La gran diferencia radica en lo que fue enfatizado en Shlomó y no está en Yejezkel: no hay ninguna casa para el rey ("nasí/príncipe" en el lenguaje de Yejezkel), no hay revestimiento de maderas del Líbano, y el oro no se menciona, no hay querubines labrados en oro, ni querubines de pie en el devir. ¡No hay 'devir'! Incluso el Arca de la Alianza no se menciona. En el "Kodesh HaKodashim" no se describe ninguna cosa.

Hay "querubines y palmeras" en las paredes, con "rostro de hombre" y "rostro de león" (capítulo 41, versículos 18-20) similar a Shlomó (Melajim I, capítulo 6, versículo35; capítulo 7, versículo 36), pero sin oro. No se mencionaron candelabros de oro en el Heijal (Shlomó fundió diez; Melajim I, capítulo 7, versículos 48-49); no se menciona la mesa del pan de la proposición recubierta de oro, ni altar de oro; "el altar" interior solo de "madera"... su altura 3 codos (como en el Tabernáculo), y su longitud 2 (el doble del Mishkán), y se llama también "la mesa que está delante de Dios" (capítulo 41, versículo 22) - solo este se menciona en el Heijal; no hay 'mar', y no hay 'basas'; hay dos columnas a los lados de la entrada (capítulo 40, versículo 49), pero no se mencionaron 'capiteles'.

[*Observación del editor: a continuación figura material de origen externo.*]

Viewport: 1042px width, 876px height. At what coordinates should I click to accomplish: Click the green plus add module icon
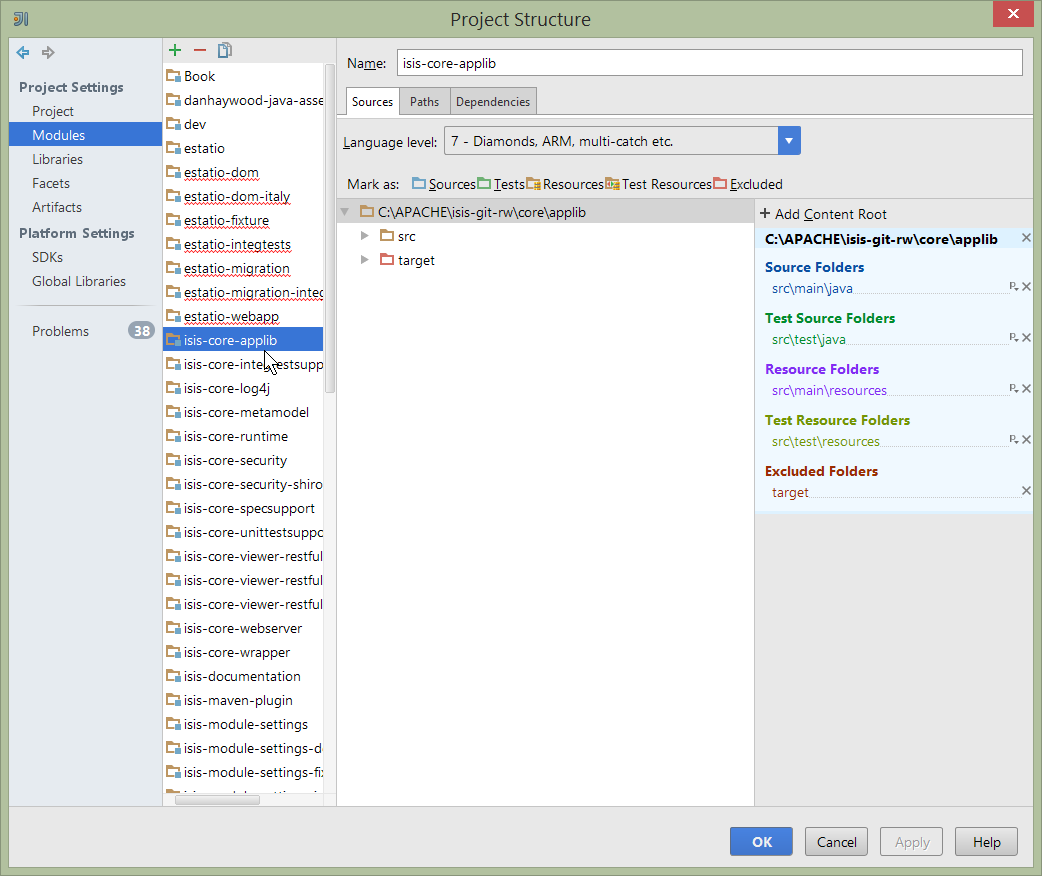point(175,50)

¿Es permitido completar lo que falta, bajo la suposición de que la profecía abrevió? En una descripción tan detallada, esto no es posible. También los Sabios (Horaiot 12) y el Rambam (Leyes de Beit HaBejirá capítulo 4:1) entendieron que el Arca con el propiciatorio y los querubines fueron escondidos para siempre todavía en los días de Yoshiahu (Irmiahu, capítulo 3, versículos 16-17; Divrei Haiamim II, capítulos 35, versículo 3, no según su sentido literal).

Se escucha aquí un gran clamor contra los causantes de los pecados y las abominaciones que llevaron a la destrucción del oro y la riqueza de Shlomó, la casa del rey y la política, y el revestimiento de maderas del Líbano de Tiro. Solo la Casa y sus paredes están medidas con exactitud - "y este es el Kodesh HaKodashim" (capítulo 41, versículo 4).